Gun shops eye busy Black Friday

Published: 21 Nov 2016 - 09:44 pm | Last Updated: 03 Nov 2021 - 06:46 am
Potential buyers try out guns which are displayed on an exhibitor’s table during the Nation’s Gun Show in Virginia.

Potential buyers try out guns which are displayed on an exhibitor’s table during the Nation’s Gun Show in Virginia.

Reuters

San Francisco:  Christmas came early for US gun shop owners - who saw a rush of firearms purchases ahead of the presidential election - but they may now be hard-pressed to match last year’s record holiday sales.
Gun merchants had a record October, federal background check data shows, as gun enthusiasts snapped up pistols and rifles on fears that Democrat Hillary Clinton would win the White House and seek to restrict ownership.
Traffic has fallen off substantially since Donald Trump, a gun rights supporter, won the presidency. Shares of Smith & Wesson Holding Corp are down 15 percent since then, despite a rebound this week, while Sturm Ruger & Company’s stock is 17 percent lower.

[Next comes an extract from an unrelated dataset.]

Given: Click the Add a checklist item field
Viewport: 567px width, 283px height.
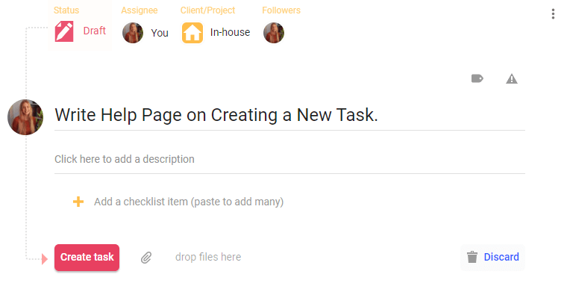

Like most other retailers, gun sellers thrive during the holidays. Last year’s Black Friday featured record activity for a single day, according background check data.
December 2015 was the second busiest month ever, topped only by December 2012, when President Barack Obama threatened to rein in gun rights after a deranged man killed 26 people, including 20 children, in a shooting rampage at Sandy Hook Elementary School in Newtown, Connecticut.

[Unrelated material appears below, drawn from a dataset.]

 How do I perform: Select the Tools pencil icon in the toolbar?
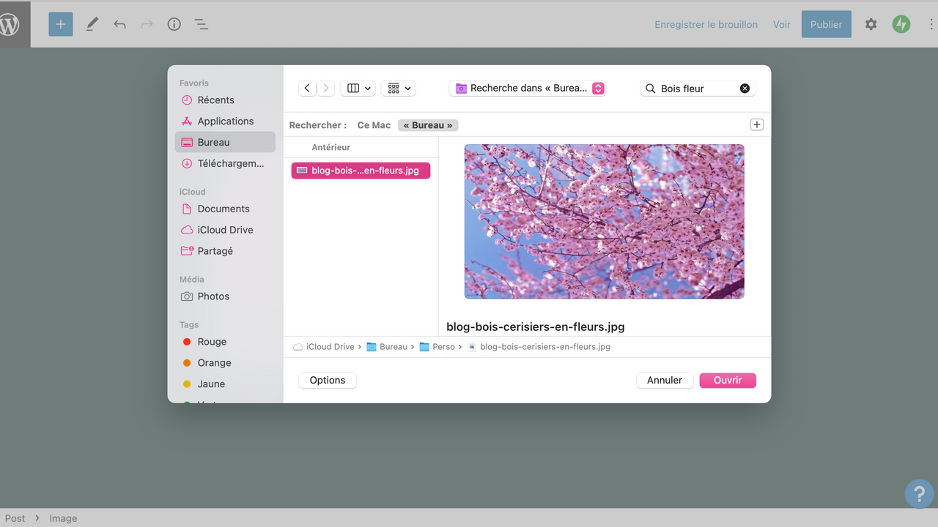tap(92, 23)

Obama, a Democrat, never enacted any sweeping new gun restrictions because he faced opposition in a Republican-controlled Congress.
Now, with this year’s Black Friday just days away, gun dealers say traffic is regaining momentum after the post-election drop.

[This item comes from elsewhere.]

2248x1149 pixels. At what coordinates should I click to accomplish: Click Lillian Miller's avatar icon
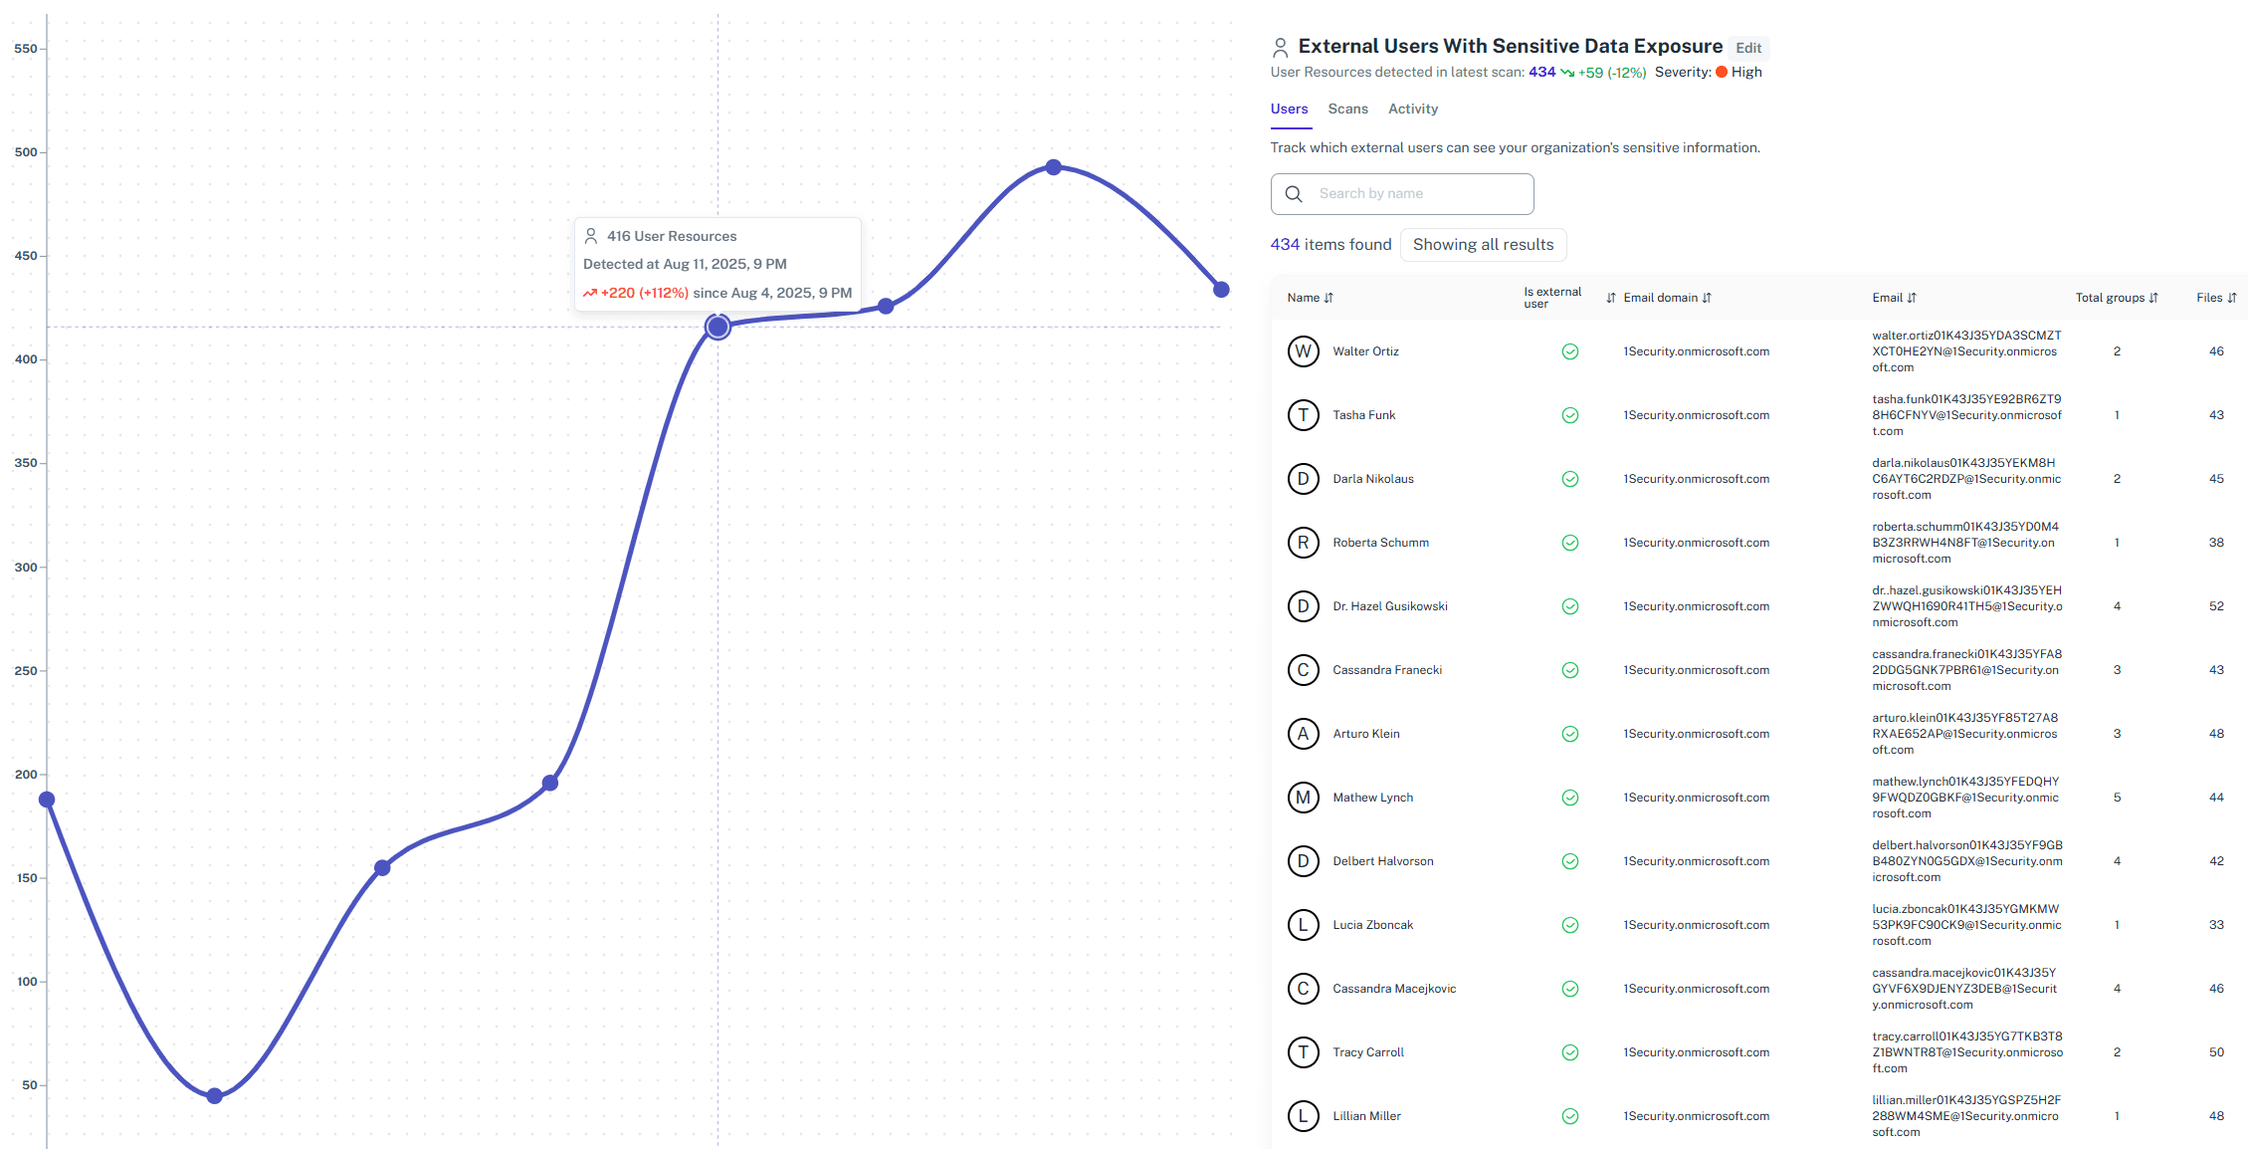pos(1303,1116)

“I’m not expecting it to be any slower than our normal Black Friday,” said Kellie Weeks, owner of Georgia Gun Store in Gainesville, Georgia. “But if Hillary had won, we would have sold out already.”
After Obama was elected in 2008, November background checks jumped 48 percent compared to the prior November, according to background check data from the National Shooting Sports Foundation. By comparison, checks rose a more modest 5 percent in November 2004 after Republican George W Bush was re-elected.